Cumhuriyet's previous editor Can Dundar was jailed for publishing state secrets involving Turkey's support for Syrian rebels. The case sparked censure from rights groups and Western governments worried about worsening human rights in Turkey under Erdogan.
Cumhuriyet said Dundar, who was freed in February and is now abroad, was one of those facing arrest.
Opposition groups say the purges are being used to silence all dissent against Erdogan and the governing AKP party in Turkey, a NATO member which aspires to membership of the European Union.
"The AKP's coup against democracy is continuing," Sezgin Tanrikulu, a lawmaker from the main opposition Republican People's Party, wrote on Twitter.

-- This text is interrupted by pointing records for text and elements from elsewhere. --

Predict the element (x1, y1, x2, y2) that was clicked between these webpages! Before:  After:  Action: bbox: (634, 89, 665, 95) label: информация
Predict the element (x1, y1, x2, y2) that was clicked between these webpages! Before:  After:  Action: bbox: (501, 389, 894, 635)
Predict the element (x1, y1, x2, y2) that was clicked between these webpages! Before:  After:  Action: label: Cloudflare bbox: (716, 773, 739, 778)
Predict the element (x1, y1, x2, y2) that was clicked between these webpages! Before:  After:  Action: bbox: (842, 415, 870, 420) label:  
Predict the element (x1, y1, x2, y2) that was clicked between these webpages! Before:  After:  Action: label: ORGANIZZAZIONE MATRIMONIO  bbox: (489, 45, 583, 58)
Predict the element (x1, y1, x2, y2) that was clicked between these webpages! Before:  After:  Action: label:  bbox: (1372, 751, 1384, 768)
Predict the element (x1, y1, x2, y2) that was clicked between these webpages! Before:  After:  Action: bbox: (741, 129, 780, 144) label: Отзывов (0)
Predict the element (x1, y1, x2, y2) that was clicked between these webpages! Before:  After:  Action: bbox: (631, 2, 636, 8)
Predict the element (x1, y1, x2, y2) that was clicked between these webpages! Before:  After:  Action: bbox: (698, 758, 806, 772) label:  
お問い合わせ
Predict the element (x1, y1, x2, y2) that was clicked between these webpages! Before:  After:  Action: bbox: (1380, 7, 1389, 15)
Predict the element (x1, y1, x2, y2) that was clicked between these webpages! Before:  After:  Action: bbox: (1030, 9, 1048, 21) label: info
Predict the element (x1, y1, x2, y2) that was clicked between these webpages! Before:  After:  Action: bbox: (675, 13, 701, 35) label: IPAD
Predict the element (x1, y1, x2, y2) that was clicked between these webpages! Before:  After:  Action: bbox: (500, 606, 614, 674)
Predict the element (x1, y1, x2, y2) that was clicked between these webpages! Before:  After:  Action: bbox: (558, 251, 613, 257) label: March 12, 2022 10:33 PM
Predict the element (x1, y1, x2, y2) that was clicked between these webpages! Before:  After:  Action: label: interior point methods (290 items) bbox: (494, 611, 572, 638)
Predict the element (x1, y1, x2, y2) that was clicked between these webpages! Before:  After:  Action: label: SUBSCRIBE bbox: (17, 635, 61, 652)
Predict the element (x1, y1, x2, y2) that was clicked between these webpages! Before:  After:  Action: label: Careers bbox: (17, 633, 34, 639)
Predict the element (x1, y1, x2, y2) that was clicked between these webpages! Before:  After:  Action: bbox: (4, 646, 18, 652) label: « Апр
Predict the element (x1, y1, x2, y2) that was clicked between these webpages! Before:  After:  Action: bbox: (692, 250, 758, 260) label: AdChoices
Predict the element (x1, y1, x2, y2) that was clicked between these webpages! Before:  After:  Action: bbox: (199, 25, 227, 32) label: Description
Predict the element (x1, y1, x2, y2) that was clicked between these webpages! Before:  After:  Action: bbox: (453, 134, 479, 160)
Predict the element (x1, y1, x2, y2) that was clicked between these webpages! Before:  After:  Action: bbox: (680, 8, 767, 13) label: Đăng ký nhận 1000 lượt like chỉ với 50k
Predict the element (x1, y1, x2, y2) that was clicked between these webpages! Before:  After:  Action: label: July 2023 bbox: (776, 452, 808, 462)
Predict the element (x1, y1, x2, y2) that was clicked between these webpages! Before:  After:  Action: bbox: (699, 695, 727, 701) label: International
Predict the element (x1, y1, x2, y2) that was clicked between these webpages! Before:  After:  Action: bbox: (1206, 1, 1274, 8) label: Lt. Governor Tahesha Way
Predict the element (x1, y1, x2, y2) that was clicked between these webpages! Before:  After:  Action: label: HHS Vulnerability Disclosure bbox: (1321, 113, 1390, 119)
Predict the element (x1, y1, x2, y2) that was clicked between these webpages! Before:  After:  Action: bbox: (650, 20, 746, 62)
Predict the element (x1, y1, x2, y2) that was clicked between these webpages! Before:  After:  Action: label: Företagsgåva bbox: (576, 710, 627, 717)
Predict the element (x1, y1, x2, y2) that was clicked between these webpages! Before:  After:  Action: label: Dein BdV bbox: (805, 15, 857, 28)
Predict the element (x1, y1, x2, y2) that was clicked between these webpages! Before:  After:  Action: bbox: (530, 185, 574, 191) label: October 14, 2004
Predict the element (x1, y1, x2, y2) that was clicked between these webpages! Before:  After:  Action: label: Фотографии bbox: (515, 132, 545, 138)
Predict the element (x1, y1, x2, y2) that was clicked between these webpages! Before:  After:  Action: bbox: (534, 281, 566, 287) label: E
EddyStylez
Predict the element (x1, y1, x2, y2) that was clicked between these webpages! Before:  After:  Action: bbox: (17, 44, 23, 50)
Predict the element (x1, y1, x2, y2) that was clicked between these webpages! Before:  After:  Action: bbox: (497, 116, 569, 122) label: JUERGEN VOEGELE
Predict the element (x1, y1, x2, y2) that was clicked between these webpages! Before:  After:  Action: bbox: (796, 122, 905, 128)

"This is an operation targeting the corporate identity of this paper. It is an effort to punish the critical publications of this paper, which is as old as the Republic itself and one of its biggest symbols," he said.
The government this month extended a state of emergency imposed after the coup attempt for three months until mid-January. Erdogan said the authorities needed more time to wipe out the threat posed by Gulen's network as well as Kurdish PKK militants who have waged a 32-year insurgency.
Ankara wants the United States to detain and extradite Gulen so that he can be prosecuted in Turkey on a charge that he masterminded the attempt to overthrow the government. Gulen, who has lived in self-imposed exile in Pennsylvania since 1999, denies any part in it.